Les analyses sociologiques du harcèlement sexuel montrent que dans ce phénomène se jouent un rapport de pouvoir et une pression répétée, au sein d’un espace clos ou public. C’est d’ailleurs pour cette raison que la lutte pour sanctionner le « harcèlement sexuel » doit mettre en avant ces deux caractéristiques. Pour la sociologue Laetitia Franquet, il s’agit bien de « l’exercice d’un pouvoir, celui d’obliger une femme à entrer en relation ».  Le harcèlement sexuel constitue donc une des manifestations et conséquences de la « domination masculine ». Et, s’il perdure aujourd’hui, certains sociologues n’hésitent pas à tenir la société pour responsable. En effet, « quasiment entré dans les mœurs » le harcèlement sexuel passe inaperçu, parfois même du harceleur lui-même. L’on fait face à une situation de « déni collectif » qui s’est imposé, y compris du côté des femmes victimes ou non.
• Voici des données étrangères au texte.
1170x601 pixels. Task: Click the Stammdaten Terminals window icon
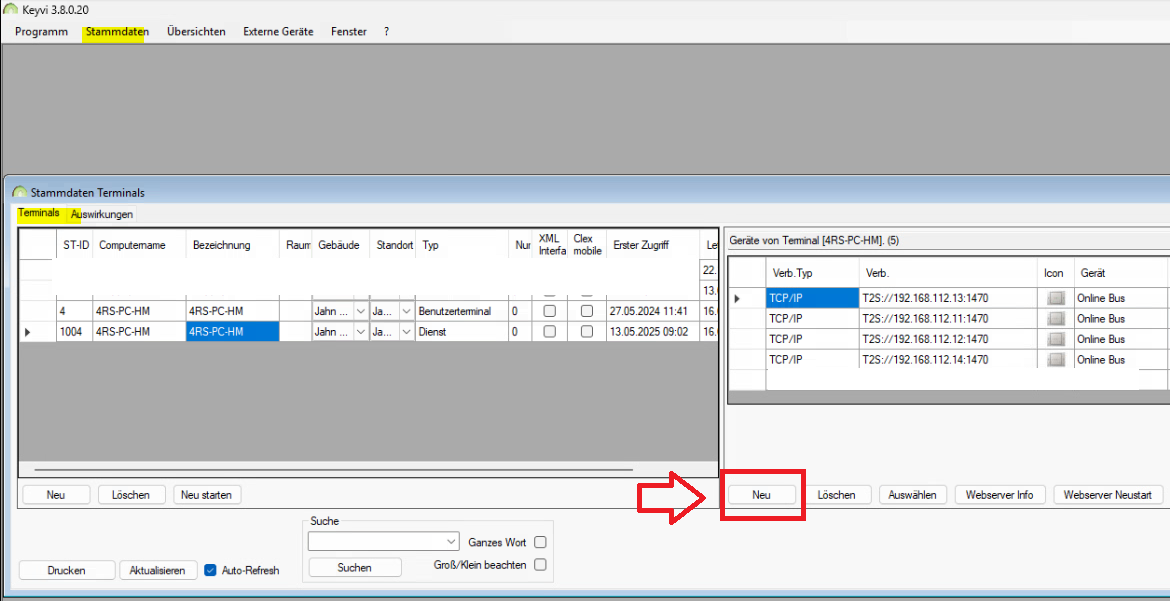[x=20, y=192]
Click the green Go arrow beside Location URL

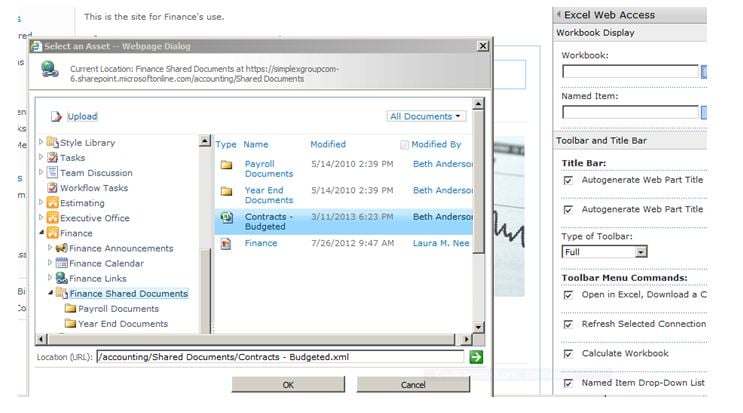click(476, 357)
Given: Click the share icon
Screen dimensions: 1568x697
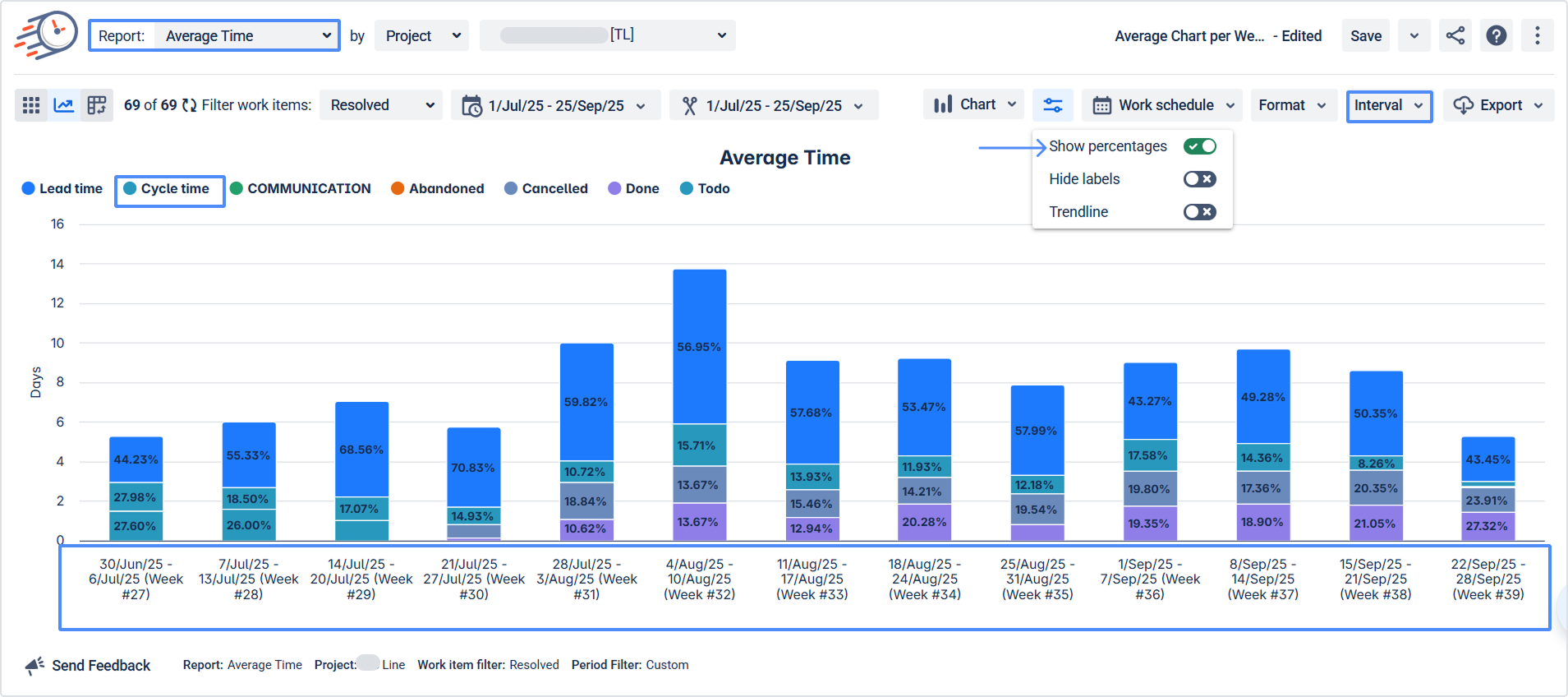Looking at the screenshot, I should (1455, 35).

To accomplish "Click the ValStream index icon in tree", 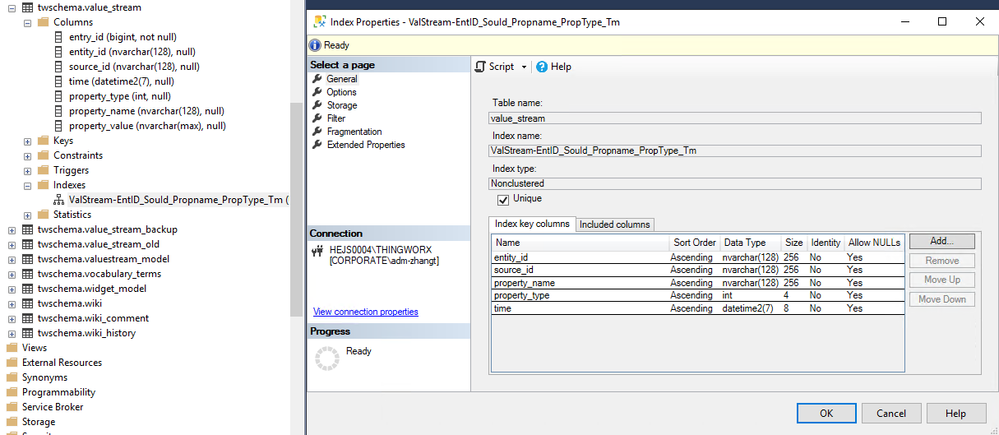I will 58,200.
Ceci s’explique par le fait que dans nos sociétés béninoises, nous avons une certaine conception de la différence des sexes selon laquelle « les hommes seraient par nature violents et les femmes vouées à être dominées » (Bard 2016)[1]. Cette norme de « domination sexiste » est intériorisée à travers l’éducation par tous et surtout par les femmes, premières victimes du harcèlement sexuel. Ces dernières procèdent donc à une normalisation et à une routinisation de cette forme de violence (Menjı´var et Abrego 2012)[2] ; c’est-à-dire qu’elles « se font à l’idée que le sexisme fait partie de leur vie, que c’est une éventualité quotidienne » affirme le sociologue Arnaud Alessandrin. Ainsi, l’on observe très souvent des attitudes fatalistes, des attitudes de banalisation ou de « peur de porter plainte » parce que les victimes « ne veulent pas être exclues de la norme sociale » (Alessandrin et al. 2016)[3].